受賞者には、賞状、金メダルのほか、副賞1,000万円が贈られます。
受賞対象研究内容及びご略歴
安藤 敏夫 博士
受賞対象研究内容
テーマ:『高速原子間力顕微鏡の開発と蛋白質の機能メカニズムの解明』
蛋白質分子はほぼすべての生命活動を担うため、その働く仕組みの解明は基礎生命科学の中心的課題です。その解明に向け、蛋白質の三次元構造を原子レベルで決定する技術や、蛋白質分子に付けた光学プローブの動的振る舞い観察から蛋白質の動作を推測する一分子計測手法がこれまで利用されてきました。しかし、実際に機能動作している個々の蛋白質分子の動的な姿を直接観察することは不可能なため、仕組み解明は容易には進展しません。安藤博士は様々な要素に対する技術開発を通して高速原子間力顕微鏡(高速AFM)の実現に成功し、この不可能であった直接観察を世界で初めて可能にしました。様々な蛋白質系の高速AFM観察を進め、従来手法では知りえないメカニズムの詳細を明らかにしてきました。
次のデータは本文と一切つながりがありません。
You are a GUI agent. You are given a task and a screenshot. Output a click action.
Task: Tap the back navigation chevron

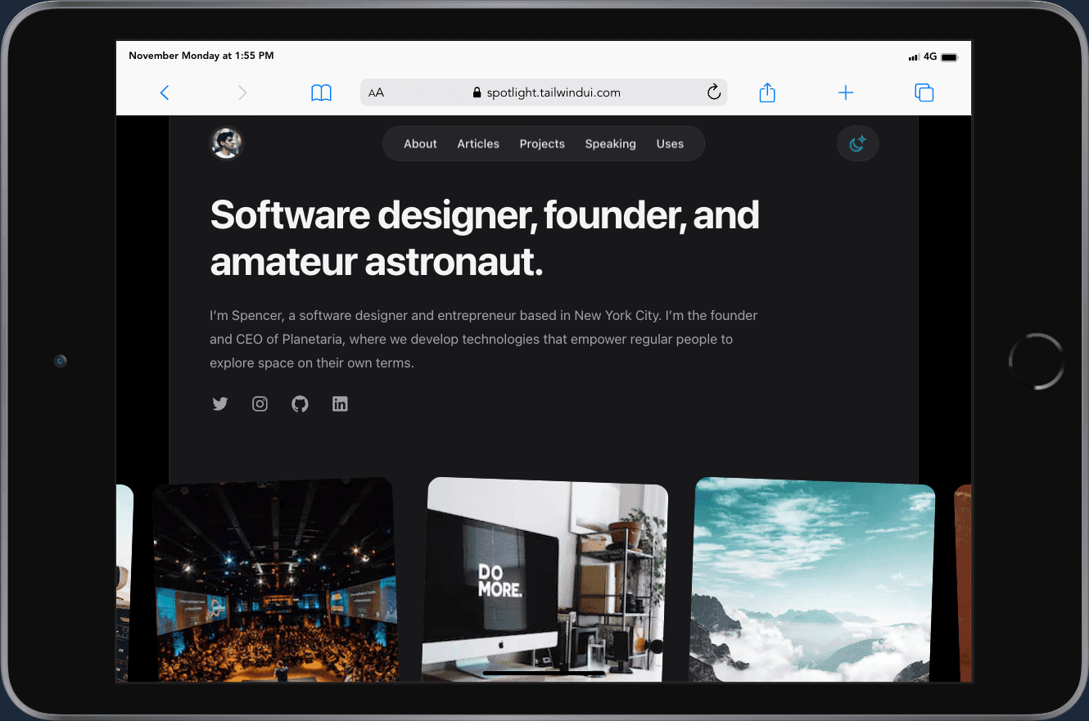[164, 92]
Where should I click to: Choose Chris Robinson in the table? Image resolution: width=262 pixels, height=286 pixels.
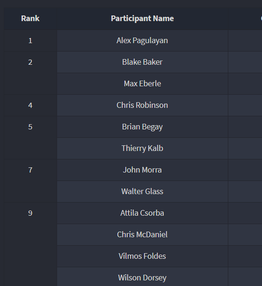[x=142, y=105]
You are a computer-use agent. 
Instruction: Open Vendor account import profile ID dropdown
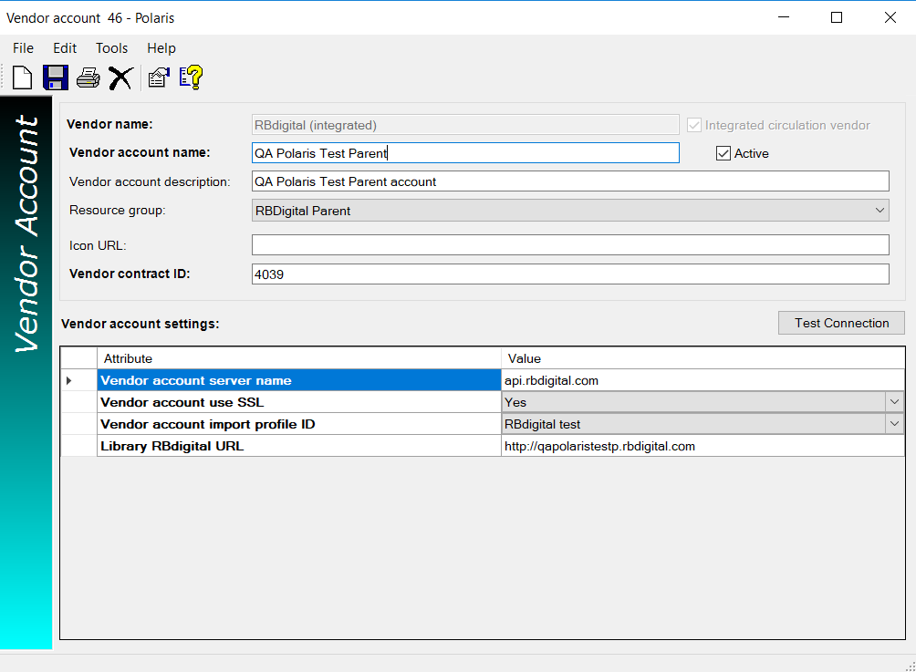pos(894,424)
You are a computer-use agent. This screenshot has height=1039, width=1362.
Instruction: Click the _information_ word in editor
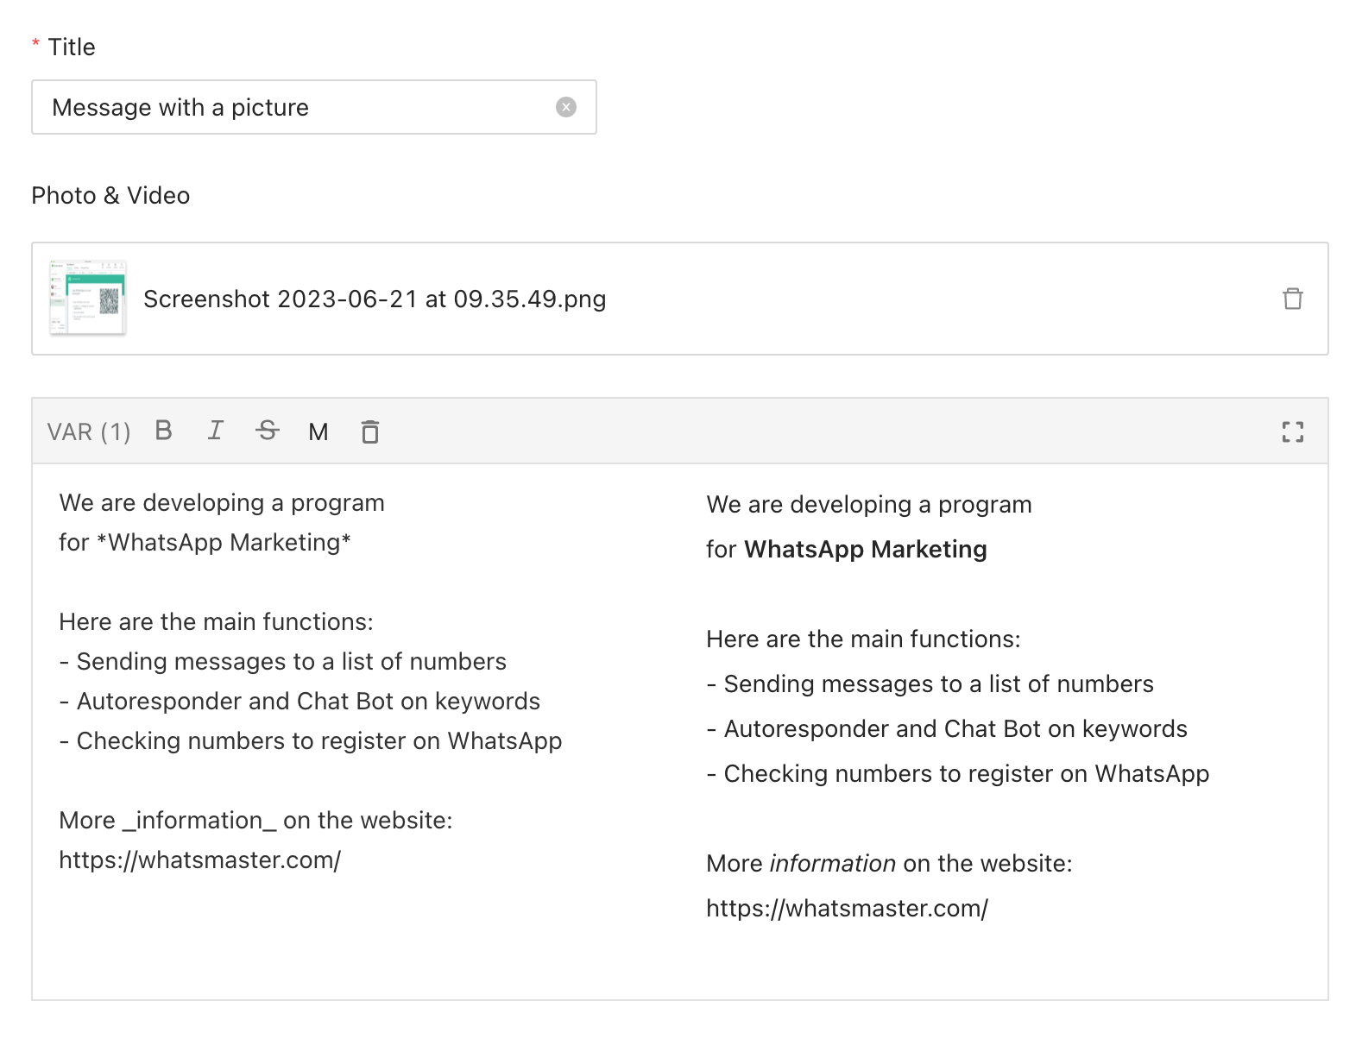tap(199, 821)
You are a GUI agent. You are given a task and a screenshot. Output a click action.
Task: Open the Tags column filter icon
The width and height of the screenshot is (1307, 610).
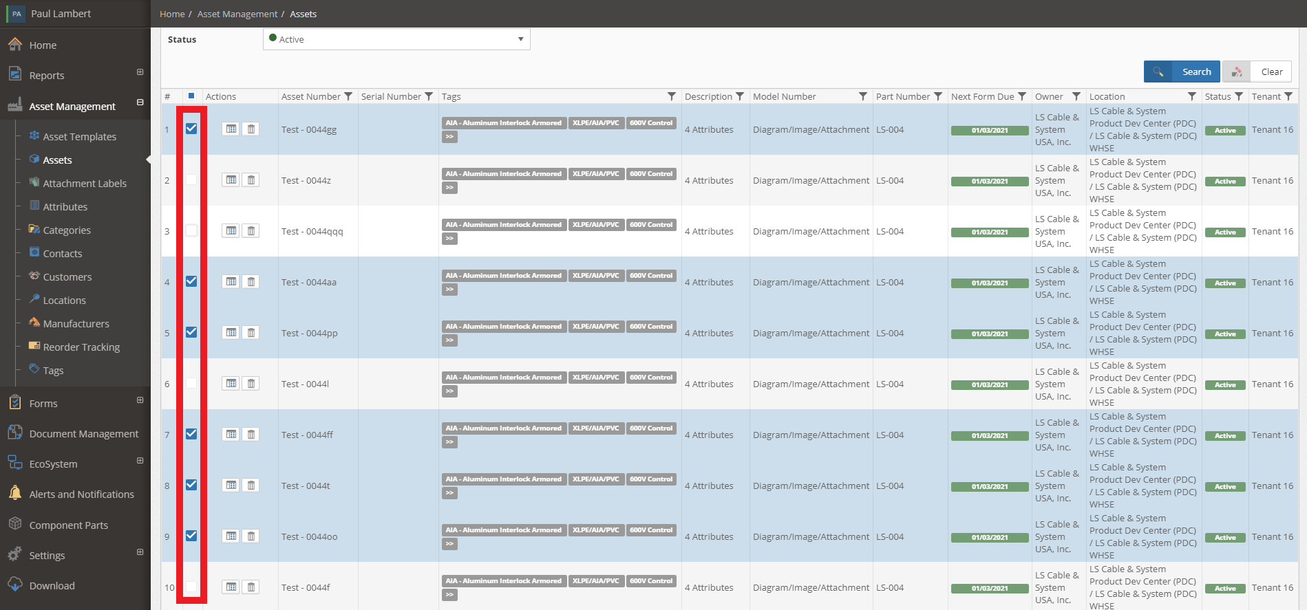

特にミオシンVの歩行運動の観察成功は、歩行運動を可能にするメカニズムのみならず、エネルギー変換に関する新しい原理の発見につながりました。最近では、定まった構造をもたない天然変性蛋白質(IDPs)の動的構造解析にも高速AFMが威力を発揮することを実証し、従来技術では困難なIDPsの研究に新しい道を拓きました。また、高速AFMのイメージング速度を更に向上させる技術開発にも成功しています。以上の成果は、基礎生命科学の発展に大きく貢献するものとして世界的に高く評価されています。
略歴
- 勤務先:
- 金沢大学ナノ生命科学研究所
〒920-1192 石川県金沢市角間町
- 金沢大学ナノ生命科学研究所
- 学 歴:
- 1980年3月
- 早稲田大学大学院理工学研究科物理学専攻博士課程修了
- 学 位:
- 1980年3月
- 理学博士 取得(早稲田大学)
- 職 歴:
- 1980年4月
- カリフォルニア大学サンフランシスコ校 博士研究員
- 1983年1月
- カリフォルニア大学サンフランシスコ Assistant Research Biophysicist
- 1986年4月
- 金沢大学理学部物理学科 講師
- 1992年8月
- 金沢大学理学部物理学科 助教授
- 1996年7月
- 金沢大学理学部物理学科 教授
- 2010年10月
- 金沢大学バイオAFM先端研究センター センター長
- 2016年4月
- 金沢大学バイオAFM先端研究センター 特任教授
- 2017年10月
- 金沢大学ナノ生命科学研究所 特任教授(現在に至る)
- 受賞歴:
- 2021年度
- 石川テレビ賞
- 2016年度
- 科学技術振興機構 井上春成賞
- 2014年度
- Doctor Honoris Causa from the Aix-Marseille University
- 2013年度
- 島津科学技術振興財団 島津賞
- 2013年度
- 全国発明表彰発明特別賞(発明協会会長賞)
- 2013年度
- 文部科学大臣表彰 科学技術賞
- 2012年度
- 金沢市文化賞
- 2012年度
- University of Pennsylvania NBIC Award for Research Excellence in Nanotechnology
- 2011年度
- 日本顕微鏡学会 和文誌賞
- 2010年度
- 材料科学技術振興財団 山崎貞一賞
- 2010年度
- 日本表面科学会 学会賞
- 2008年度
- 日本学術振興会 榊賞
- 2007年度
- 応用物理学会 JJAP論文賞
- 2007年度
- 産学官連携功労者表彰 日本学術会議会長賞
- 2005年度
- 北國新聞 北国文化賞
- 2004年度
- 日本学術振興会 ナノプローブテクノロジー賞
- 2003年度
- 日経BP技術賞(医療・バイオ部門)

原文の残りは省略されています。